The food web – this is not a pyramid with a human at the top but a complex, web of relationships. If we remove any element, the whole web collapses. A good example of this is the re-introduction of wolves in Yellowstone Park – or closer to home – the reintroduction of beavers to a local river.

We also design to ensure complexity and connections between elements. Industrial farming removes and simplifies connections leaving them unstable and reliant upon a lot of time, resources and energy. Our role is to replace the connections which know are missing and we can measure this by the yields, happiness of the system and its stability (the means of providing what it needs to be successful with as little input as possible).

Order and chaos – we are designing for order which is stability but there are a number of things that can create chaos: too many inputs, a natural event such as a flood, trying to keep things neat and tidy such as a lawn where the energy inputs are enormous. Nature’s systems may look ‘untidy’ but are in complete order according to nature. Take a rainforest. Every niche is filled and it may look untidy but it is a self-sustaining system that needs no inputs from us. That is what we are aiming for and we know it is working or not through observation of the system/s and what they tell us.

Diversity – we design for this but not for its own sake. We are not after diversity on its own but for diversity of functions (everything has more than one function) and here information gathering as a resource is crucial. The more information we have, the more we can adapt and develop what we are doing. The example used is polyculture where different species are grown together in guilds where the connections ensure that the sum is greater than the parts. The more information we have, the more likely we are to try different plants in the polyculture and to eventually create greater yields.
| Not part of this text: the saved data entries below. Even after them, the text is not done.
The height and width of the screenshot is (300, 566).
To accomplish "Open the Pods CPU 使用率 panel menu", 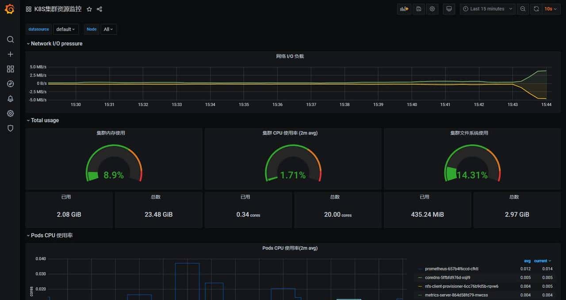I will click(x=290, y=248).
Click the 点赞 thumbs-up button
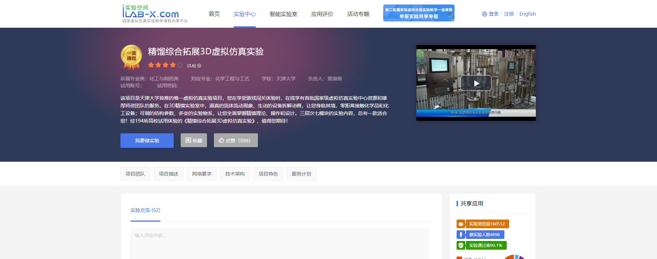This screenshot has height=259, width=657. pos(236,140)
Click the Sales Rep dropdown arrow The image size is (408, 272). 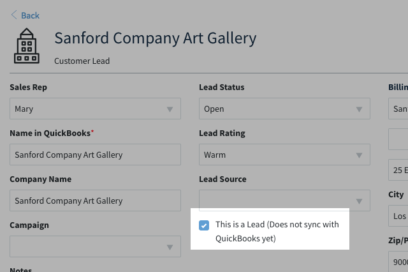[x=170, y=109]
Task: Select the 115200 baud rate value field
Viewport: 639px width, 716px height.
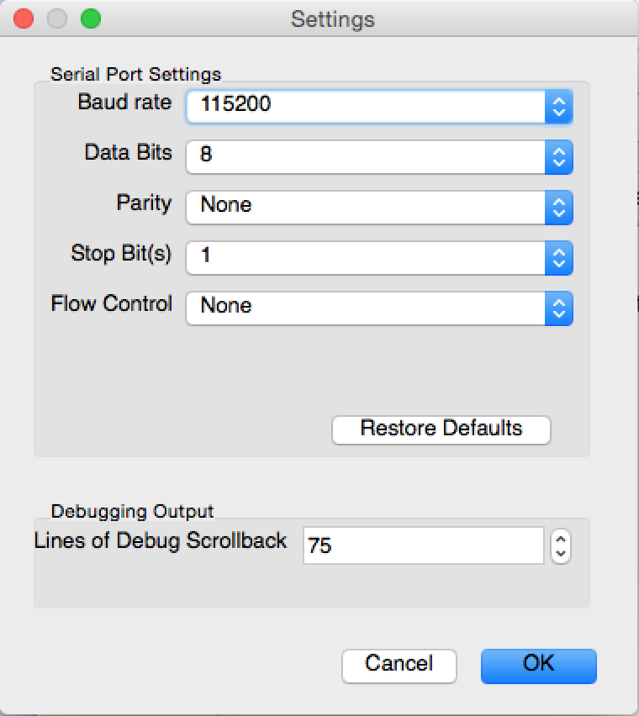Action: (336, 106)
As the guilds mature, more animals enter and cause disturbances which can again create greater diversity.

Stability is where a system self-regulates and where our intervention can increase yields where there is constant feedback and readjustment. We can intervene with a nutrient response, introduce fire (hmmm!) or prune to let more light in. Stability is also created through the connections between elements, e.g. growing corn, squash and beans together where all benefit from each other. This mind-map demonstrates stability well.

So, when I look at the land I have, these are all the things I need to think about to come up with the best place to have each element and why. It was quite a lot for the first week!

Bill Mollison from his book Introduction to Permaculture– “It is not the number of things, but the number of ways in which things work.”